START Data for this task

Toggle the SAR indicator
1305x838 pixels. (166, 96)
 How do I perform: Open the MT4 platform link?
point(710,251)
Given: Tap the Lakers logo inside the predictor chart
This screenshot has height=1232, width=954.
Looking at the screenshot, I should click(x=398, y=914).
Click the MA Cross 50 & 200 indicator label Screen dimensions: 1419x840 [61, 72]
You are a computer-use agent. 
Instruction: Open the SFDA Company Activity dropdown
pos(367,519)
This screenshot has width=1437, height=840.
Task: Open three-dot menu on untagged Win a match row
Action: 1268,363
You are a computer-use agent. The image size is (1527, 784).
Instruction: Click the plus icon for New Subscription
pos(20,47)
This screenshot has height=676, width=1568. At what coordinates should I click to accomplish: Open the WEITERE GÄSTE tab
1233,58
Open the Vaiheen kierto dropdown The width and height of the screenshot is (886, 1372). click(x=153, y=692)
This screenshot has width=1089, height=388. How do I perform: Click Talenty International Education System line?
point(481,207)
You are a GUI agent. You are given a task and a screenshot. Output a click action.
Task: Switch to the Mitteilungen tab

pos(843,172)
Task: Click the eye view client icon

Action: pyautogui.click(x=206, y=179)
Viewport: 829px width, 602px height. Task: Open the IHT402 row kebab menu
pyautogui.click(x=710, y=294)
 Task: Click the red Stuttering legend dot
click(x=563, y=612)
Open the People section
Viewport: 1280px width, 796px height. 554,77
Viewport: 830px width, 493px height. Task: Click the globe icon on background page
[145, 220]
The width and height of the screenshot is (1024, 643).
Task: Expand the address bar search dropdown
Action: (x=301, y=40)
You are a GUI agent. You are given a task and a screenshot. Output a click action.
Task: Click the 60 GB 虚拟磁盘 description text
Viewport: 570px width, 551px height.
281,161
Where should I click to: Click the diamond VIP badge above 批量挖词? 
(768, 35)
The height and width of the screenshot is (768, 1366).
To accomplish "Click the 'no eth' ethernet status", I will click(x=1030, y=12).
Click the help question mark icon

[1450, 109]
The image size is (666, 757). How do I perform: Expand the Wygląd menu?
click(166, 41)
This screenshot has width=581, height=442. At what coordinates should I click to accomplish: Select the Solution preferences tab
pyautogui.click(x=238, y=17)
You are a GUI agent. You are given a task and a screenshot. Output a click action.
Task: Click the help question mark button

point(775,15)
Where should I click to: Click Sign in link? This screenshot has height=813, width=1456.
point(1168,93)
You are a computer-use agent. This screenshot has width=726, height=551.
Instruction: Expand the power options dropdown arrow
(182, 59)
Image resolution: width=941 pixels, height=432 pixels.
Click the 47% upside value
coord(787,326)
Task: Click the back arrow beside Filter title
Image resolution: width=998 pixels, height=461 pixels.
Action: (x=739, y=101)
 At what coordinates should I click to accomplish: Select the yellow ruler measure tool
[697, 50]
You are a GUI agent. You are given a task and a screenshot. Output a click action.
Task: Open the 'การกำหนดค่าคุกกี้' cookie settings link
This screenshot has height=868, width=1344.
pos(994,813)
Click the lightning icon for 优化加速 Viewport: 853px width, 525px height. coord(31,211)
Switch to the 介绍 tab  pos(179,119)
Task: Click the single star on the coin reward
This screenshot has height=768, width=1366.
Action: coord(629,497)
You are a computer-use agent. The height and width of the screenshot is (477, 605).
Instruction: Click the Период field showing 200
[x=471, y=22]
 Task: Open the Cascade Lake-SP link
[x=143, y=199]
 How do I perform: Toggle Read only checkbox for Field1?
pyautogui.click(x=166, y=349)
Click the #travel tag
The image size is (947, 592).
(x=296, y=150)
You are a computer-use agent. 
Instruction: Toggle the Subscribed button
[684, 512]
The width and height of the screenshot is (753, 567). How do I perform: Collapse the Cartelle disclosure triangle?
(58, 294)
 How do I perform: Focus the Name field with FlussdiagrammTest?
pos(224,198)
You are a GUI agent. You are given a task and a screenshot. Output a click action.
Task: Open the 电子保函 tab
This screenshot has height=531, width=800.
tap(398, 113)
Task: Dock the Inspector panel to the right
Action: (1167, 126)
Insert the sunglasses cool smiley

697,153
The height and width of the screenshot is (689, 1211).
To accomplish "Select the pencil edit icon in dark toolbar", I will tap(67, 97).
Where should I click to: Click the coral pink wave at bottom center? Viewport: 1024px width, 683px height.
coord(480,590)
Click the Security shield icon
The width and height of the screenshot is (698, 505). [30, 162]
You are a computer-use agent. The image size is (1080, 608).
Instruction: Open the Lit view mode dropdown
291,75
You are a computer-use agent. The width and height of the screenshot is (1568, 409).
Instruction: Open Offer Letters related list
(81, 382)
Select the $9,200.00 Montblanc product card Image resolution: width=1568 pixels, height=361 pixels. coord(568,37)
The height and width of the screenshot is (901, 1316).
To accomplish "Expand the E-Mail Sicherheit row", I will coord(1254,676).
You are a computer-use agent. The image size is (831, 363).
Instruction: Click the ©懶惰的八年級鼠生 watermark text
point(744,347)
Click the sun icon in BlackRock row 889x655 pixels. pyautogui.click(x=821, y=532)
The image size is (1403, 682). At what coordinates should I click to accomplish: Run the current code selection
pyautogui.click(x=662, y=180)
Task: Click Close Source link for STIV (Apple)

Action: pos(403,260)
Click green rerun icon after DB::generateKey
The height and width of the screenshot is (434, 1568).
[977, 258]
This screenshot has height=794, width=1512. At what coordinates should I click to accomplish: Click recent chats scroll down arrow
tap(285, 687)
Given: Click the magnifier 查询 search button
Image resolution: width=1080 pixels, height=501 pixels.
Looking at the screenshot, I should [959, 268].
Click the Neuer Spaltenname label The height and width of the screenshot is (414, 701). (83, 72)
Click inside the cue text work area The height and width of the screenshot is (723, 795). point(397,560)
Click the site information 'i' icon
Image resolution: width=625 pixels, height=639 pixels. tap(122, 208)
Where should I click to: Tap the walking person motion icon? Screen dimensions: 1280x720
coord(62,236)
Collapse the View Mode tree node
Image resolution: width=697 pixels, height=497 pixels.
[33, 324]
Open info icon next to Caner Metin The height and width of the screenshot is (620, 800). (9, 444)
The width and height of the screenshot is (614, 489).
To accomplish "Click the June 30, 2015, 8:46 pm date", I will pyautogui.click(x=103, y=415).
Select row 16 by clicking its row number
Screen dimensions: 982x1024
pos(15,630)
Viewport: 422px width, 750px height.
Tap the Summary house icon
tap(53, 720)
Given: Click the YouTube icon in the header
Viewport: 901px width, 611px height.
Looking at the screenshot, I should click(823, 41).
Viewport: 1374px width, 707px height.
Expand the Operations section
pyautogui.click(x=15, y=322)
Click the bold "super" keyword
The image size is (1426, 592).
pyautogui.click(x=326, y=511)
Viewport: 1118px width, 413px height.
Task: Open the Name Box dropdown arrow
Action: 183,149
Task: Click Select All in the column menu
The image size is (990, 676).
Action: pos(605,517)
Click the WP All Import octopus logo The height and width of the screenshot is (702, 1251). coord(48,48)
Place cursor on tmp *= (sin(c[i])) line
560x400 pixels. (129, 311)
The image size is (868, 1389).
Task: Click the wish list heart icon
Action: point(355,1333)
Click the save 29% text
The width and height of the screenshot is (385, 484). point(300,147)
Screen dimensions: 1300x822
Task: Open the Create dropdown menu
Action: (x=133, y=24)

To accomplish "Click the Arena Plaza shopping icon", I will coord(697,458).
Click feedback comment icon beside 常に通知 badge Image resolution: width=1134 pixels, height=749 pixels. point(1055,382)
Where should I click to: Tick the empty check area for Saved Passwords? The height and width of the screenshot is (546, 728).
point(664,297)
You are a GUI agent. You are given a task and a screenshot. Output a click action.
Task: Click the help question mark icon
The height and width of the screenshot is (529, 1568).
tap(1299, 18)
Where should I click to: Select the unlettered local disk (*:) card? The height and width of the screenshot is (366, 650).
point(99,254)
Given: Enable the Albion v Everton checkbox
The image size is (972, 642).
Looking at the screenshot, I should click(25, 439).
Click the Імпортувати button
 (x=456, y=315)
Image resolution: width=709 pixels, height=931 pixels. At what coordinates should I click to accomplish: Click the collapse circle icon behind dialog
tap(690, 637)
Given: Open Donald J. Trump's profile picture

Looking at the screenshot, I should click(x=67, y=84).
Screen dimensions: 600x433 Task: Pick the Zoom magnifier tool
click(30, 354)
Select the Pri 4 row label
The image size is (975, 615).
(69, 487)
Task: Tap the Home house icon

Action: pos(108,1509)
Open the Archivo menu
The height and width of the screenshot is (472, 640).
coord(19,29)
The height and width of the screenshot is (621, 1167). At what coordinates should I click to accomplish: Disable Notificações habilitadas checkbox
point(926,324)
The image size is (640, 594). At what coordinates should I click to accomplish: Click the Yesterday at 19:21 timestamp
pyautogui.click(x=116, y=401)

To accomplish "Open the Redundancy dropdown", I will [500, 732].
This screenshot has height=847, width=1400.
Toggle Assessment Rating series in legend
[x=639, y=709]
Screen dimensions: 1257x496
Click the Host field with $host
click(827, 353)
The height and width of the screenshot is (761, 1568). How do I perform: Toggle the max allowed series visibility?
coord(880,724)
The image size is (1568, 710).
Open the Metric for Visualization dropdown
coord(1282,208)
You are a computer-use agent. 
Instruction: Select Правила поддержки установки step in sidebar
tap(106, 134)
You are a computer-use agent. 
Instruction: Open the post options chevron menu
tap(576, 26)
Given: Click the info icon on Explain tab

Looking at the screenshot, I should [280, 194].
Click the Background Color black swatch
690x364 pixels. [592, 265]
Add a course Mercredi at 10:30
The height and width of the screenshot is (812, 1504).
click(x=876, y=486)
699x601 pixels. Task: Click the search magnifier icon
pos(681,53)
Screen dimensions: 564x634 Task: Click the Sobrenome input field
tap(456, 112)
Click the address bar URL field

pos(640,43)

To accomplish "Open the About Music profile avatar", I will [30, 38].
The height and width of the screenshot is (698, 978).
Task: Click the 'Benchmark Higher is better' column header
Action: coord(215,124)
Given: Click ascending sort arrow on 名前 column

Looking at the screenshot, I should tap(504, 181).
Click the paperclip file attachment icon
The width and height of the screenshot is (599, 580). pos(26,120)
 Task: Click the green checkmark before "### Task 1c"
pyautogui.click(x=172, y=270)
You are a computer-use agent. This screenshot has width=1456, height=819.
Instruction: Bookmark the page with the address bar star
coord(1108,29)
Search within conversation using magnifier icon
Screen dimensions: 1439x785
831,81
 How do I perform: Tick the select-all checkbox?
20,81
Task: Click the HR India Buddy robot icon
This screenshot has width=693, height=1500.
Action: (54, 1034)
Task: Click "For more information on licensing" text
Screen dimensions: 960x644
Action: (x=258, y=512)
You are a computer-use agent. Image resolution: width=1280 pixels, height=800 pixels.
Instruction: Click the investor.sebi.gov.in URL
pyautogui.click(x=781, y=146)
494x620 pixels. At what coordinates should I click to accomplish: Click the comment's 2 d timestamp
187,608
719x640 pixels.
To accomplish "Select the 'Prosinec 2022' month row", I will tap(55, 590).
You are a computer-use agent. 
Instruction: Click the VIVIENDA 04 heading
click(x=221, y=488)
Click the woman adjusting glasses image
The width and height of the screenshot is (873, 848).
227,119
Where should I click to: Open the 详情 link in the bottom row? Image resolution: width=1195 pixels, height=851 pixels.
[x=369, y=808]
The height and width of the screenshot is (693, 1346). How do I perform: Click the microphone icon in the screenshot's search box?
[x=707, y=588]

END Data for this task

__Directions for this task__
In the material above, find every line that has the string "beside" and pull those lines out.

__The answer__
Task: Click the back arrow beside Filter title
Click feedback comment icon beside 常に通知 badge Image resolution: width=1134 pixels, height=749 pixels. point(1055,382)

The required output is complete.